デュオがヒイロに無理矢理纏わり付いているのも有名な話だったから、それをヒイロが嫌がったとしても誰もが納得する。
でも、それは外野が勝手に思っていることであって、実際にヒイロが意識的にデュオを避けだしたのは本当に2ヶ月前からでしかないのだ。
それが「たった」なのか「もう」なのかは、ヒイロ自身よくわからない。
それは長くもあり、短くもあったような気がする。
多分、自分はほんの少し自惚れていたんだろう。
自分を追いかけるデュオの姿に。笑いかけるデュオの姿に。少なからず想われていると、自惚れていた。
『俺はお前が好きだ』
だからそれを自覚したときに本人を捕まえて、躊躇うことなく告げた。
その時デュオは酷く驚いた顔をして、次いで真っ赤になって口をぱくぱく動かした後、『ごめん』と言ったのだ。
『オレはそんな風に考えたことないんだ。ごめん』と。
考えてみれば当然な話なのかもしれない。
自分も彼も正真正銘の男だ。
同性間の恋愛があるということも周知の事実とはいえ、やはり絶対数が少ない奇異の目で見られる世の中だ。
相手も同じことを考えていると思った、友愛と恋愛の区別がついていない自分が馬鹿だったんだろう。
けれどそれを知っても、はいそうですかと納得できるものでもない。
悩んだ末に、ヒイロはデュオを避けるようになった。顔を姿を見なければ、いつかこの衝動も薄れるだろうと信じていた。
僅か2ヶ月だ。
まさかこんな風に二人きりになることになるとは、あのときの自分は予想すらしていなかった。
ヒイロは自嘲的に溜息を吐いた。
命令通り様子はみたのだし、これ以上できることもない。後は、早くこの場を去るべきなのだろう。

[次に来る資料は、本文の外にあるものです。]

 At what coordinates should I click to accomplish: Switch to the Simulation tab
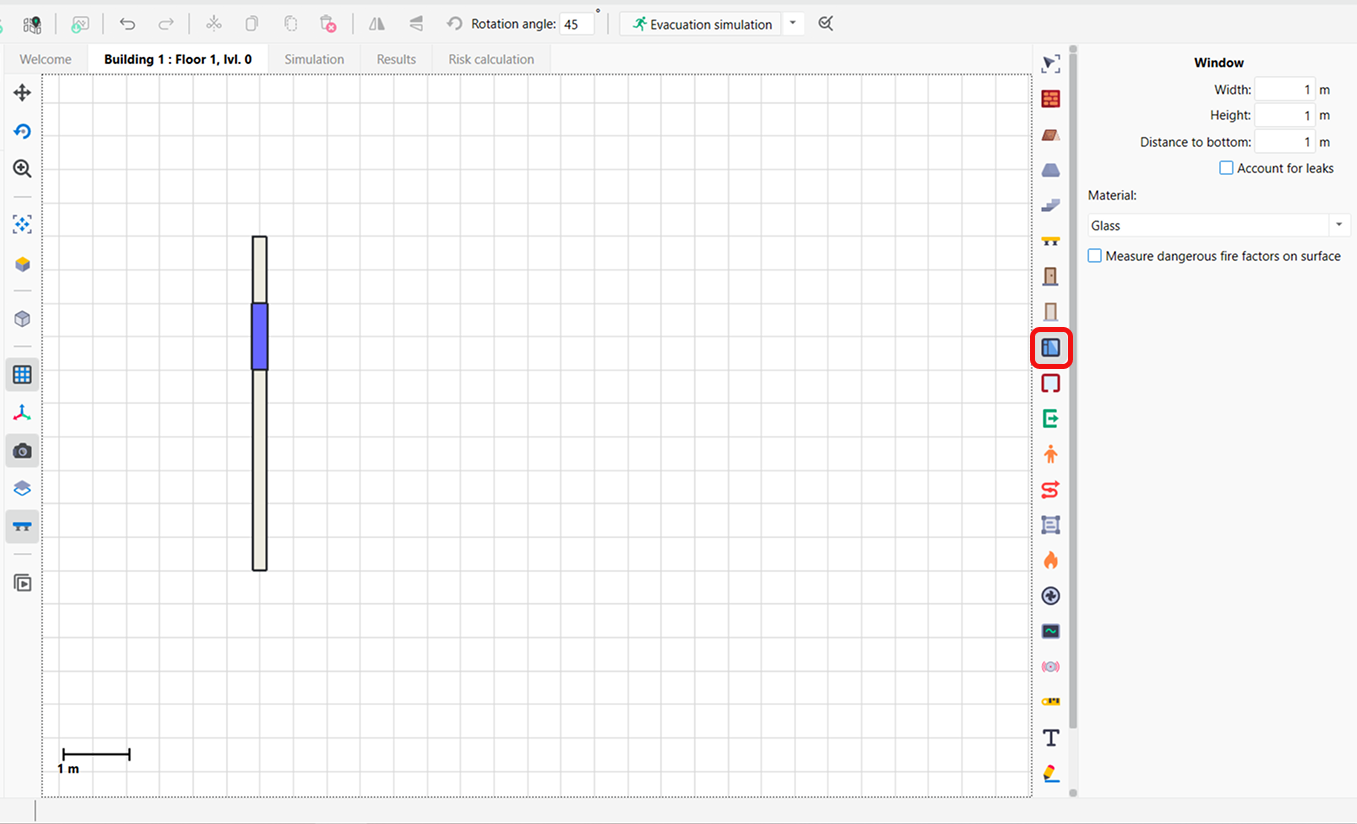click(x=314, y=59)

だが立ち去りがたいものを感じている…それもまた、事実だった。
件の告白以来ヒイロはデュオを避けていたが、デュオもヒイロを避けていた。
それまでの彼なら自分がどこにいても唐突に姿を現して軽口を叩いて帰っていったものだが、それ以降デュオがヒイロに近づくことはなかった。
だから。こうして間近にいることすら、2ヶ月ぶりだった。
枕元で、ぼんやりと眠る彼の顔を見つめる。
警戒のかけらもない弛緩した体。伏せられた瞳、長い睫毛。
普段は無駄に鍛えられた表情筋によって絶えず動き続けているふっくらした頬も、今は本来の滑らかなラインを惜しげもなく晒していた。
一度は間違いなく手に入ると思ったからこそ、こうして傍にいることは苦痛以外のなにものでもなかった。
「………」
この部屋を出よう。
彼が、目を覚ましてしまう前に。
未練がましい己を断ち切るように、ヒイロは勢いをつけて立ち上がった。
離れがたいからといって、デュオが目を覚ました時にどんな顔をすればいいのかもわからないのだ。そう、なんと声をかけるべきなのかすらも。
「…う、ん……」
そうして踵を返したヒイロが2、3歩進んだ時、背後で小さな声があがった。
誰かなんて考えるまでもなかった。
「………ヒイ、ロ…?」
まだ頭がはっきりしないのだろう、ぼんやりとした呟き。
けれどヒイロはそこに縫いとめられたように、動けなくなった。